The heart must be made a temple to God, wherein sacrifices do ascend; but that they may be accepted, it must be purged of idols, nothing left in any corner, though never so secret, to stir the jealousy of our God, who sees through all. Oh happy that heart that is, as Jacob’s house, purged, in which no more idols are to be found, but the holy God dwelling there alone, as in His holy temple!—Leighton.
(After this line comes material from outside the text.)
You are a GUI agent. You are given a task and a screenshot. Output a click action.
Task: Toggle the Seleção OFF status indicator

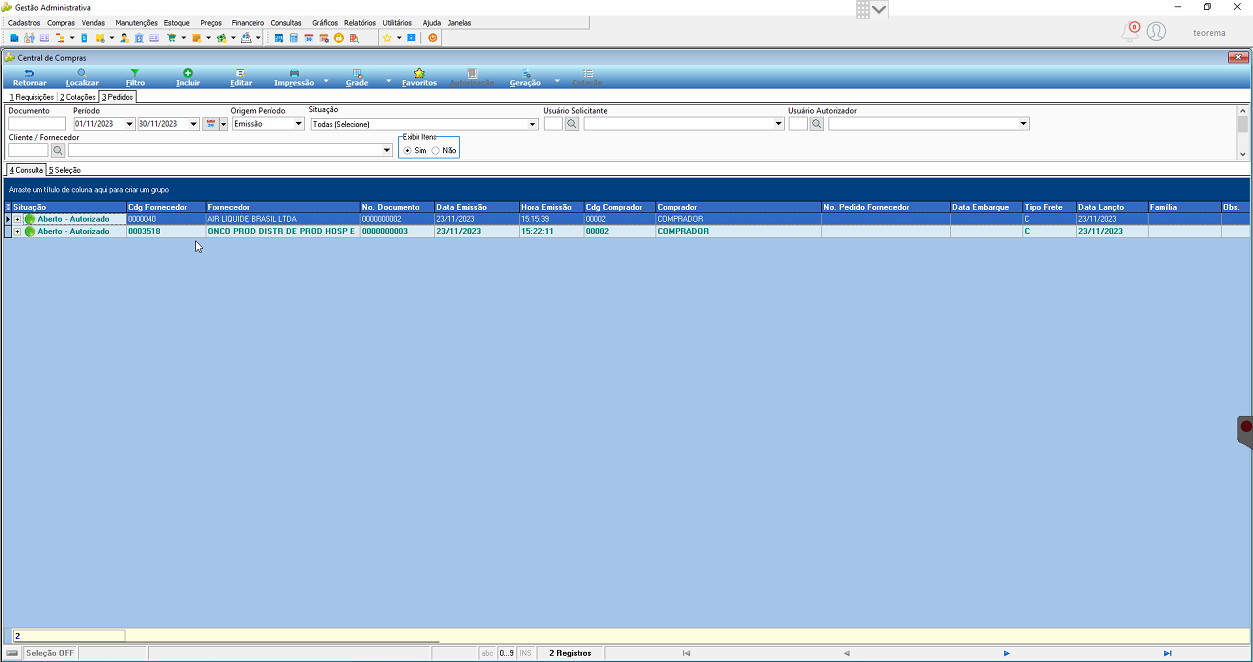click(x=49, y=653)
John 4:26. The joy and fruit of sincere Christian profession.—What good fruit did this conversation bear to the Redeemer, as subsequently men and women came to Him, saw Him and heard Him, prayed Him to remain with them, and then testified that they believed no more simply because of the speech of the woman, but because they had heard Himself! How was His spirit rejoiced by the hope that the fields were white to harvest! how gladly He welcomed His disciples with the prospect that He would send them to reap where they had not sowed! how joyously He beheld the accomplishment of His work, and the whole of the way He had yet to tread! Well, my friends, we too can find in similar fashion the strength and comfort which the Redeemer here found—yes, we also, who need it much more than did the Redeemer—if we will not set it aside through over-anxious forebodings. To us also will joyful hope be given when we openly avow ourselves to like-minded fellowmen. Although truly we cannot cast such a widely extensive glance over all that lies before us, but only on a special portion … yet what we thus see partially is also a field white to the harvest. And the hope must arise in us that God will come, that His throne is already set for judgment, and that the time draws nigh when the Sun of the righteous will shine again with noonday splendour. All that is grand and beautiful after which we sigh can issue only from a union of forces, to which each individual truly can only make a small contribution, but must do this from the heart: and the basis of this union of all the good is love and confidence alone. Therefore in all our intercourse with men let this endeavour lie at the foundation of it—to investigate and put to the test wisely and sincerely where even one seems to be like-minded, whose heart we might influence and strengthen in faith and zeal for the day of the Lord.—Translated from F. Schleiermacher.